Of course, one can try all possible moves and see what happens. Similar to Chess AI based on search methods (e.g. MinMax), there are proof search methods. See the related work section of the paper.

Thanks to everyone who replied, I understand it better now!

Advanced math solving, as the results indicate. Informal proof reasoning is advancing faster than formal proof reasoning because the latter is slow and compute intensive.

I suspect it's also because there isn't a lot of data to train on.

Frankly, I am pleasantly surprised to see that being a relatively close number two seems to be both practical and is turning out to be enormously beneficial to humanity. I am concerned that deep secrecy on OAIs part could change that, but it’s also possible that the genie is sufficiently out of the bottle that it no longer would be practical.

Also the impressive IMO-ProofBench Basic benchmark, the model achieved nearly 99% accuracy, though it fell slightly behind Gemini Deep Think on the Advanced subset.

The approach shifts from "result-oriented" to "process-oriented" verification, particularly important for theorem proving where rigorous step-by-step derivation matters more than just numerical answers.

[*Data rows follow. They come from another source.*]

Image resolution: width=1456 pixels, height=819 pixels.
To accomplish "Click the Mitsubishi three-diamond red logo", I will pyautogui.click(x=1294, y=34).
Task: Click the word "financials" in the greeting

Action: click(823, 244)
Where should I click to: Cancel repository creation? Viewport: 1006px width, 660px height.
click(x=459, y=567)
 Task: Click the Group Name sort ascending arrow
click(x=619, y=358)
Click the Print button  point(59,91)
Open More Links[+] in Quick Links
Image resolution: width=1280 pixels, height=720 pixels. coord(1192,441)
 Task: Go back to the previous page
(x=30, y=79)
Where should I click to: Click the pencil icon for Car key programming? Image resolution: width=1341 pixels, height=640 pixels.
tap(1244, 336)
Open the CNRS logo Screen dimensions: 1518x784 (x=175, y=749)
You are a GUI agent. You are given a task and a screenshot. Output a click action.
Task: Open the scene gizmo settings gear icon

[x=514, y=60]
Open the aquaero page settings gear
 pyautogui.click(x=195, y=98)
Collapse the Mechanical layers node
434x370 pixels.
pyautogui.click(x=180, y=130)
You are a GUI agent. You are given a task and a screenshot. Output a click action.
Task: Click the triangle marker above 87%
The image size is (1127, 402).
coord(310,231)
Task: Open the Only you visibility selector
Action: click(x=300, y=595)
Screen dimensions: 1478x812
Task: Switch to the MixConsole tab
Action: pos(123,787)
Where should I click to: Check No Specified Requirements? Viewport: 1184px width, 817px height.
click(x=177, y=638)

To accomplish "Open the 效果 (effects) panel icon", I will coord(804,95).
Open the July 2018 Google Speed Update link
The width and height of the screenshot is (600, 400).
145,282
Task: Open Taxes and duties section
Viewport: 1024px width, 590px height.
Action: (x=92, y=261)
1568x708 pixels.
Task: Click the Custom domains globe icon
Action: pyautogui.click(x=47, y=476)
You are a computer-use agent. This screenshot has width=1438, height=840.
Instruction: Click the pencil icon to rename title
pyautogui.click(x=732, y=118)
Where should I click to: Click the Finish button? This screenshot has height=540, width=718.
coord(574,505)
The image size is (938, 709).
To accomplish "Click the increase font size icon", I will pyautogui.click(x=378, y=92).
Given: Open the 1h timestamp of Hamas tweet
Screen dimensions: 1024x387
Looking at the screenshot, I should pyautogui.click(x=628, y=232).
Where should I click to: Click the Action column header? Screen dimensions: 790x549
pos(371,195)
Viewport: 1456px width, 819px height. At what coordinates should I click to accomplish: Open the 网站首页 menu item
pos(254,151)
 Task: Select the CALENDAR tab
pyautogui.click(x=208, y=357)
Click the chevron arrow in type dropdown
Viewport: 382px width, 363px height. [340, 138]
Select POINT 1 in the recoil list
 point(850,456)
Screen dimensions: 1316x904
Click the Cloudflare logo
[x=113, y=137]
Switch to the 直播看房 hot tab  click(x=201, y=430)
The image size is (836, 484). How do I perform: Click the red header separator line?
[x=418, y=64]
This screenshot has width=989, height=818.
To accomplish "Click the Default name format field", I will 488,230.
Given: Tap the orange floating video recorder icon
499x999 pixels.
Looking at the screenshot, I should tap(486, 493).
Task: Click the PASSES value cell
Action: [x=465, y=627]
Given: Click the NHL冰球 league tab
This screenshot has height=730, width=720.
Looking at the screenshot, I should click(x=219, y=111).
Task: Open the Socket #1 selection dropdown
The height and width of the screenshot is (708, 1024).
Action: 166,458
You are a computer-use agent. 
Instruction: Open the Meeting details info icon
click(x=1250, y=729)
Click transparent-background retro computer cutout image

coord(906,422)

I think serious math research progress should come in 1-2 years. It basically only depends on how hard informal verification is, because training data should be not a problem and if informal verification is easy you can throw RL compute at it until it improves.

For one thing, it's not a real score; they judged the results themselves and Putnam judges are notoriously tough. There was not a single 8 on the problem they claim partial credit for (or any partial credit above a 2) amongst the top 500 humans. https://kskedlaya.org/putnam-archive/putnam2024stats.html.

For another thing, the 2024 Putnam problems are in their RL data.

Also, it's very unclear how these competitions consisting of problems designed to have clear-cut answers and be solved by (well-prepared) humans in an hour will translate to anything else.

Problematic in that it's still not formal verification, not problematic as in "it's worse to do this than not".

In what way? Panel of experts approach has been a thing for a while now and it's documented to improve quality.

The thing that stands out is fine-tuning a verifier with human labels specifically so that it isn't sycophantic in either direction. If you've ever tried to do a verifier in a multi-agent system you'll recognize the annoyance of the verifier swinging wildly from "this is brilliant" to "this is trash" based on nothing more than fudging a few suggestive words in the candidate answer it's tasked with reviewing. Making the verifier invariant to those fudge words and forcing it to actually reason (... as per Anthropic's interpretability work) would be quite nice.

It doesn't. However, having a free-of-charge maths genius available 24/7 has broad potential. It's hard to predict what it will be used for.

Hi! Did you ever end up running this reproduction? If yes, could you also check if the Putnam/IMO problems are in the training data perhaps by trying to have it complete the problems n times? I would totally do this myself if I weren’t GPU poor!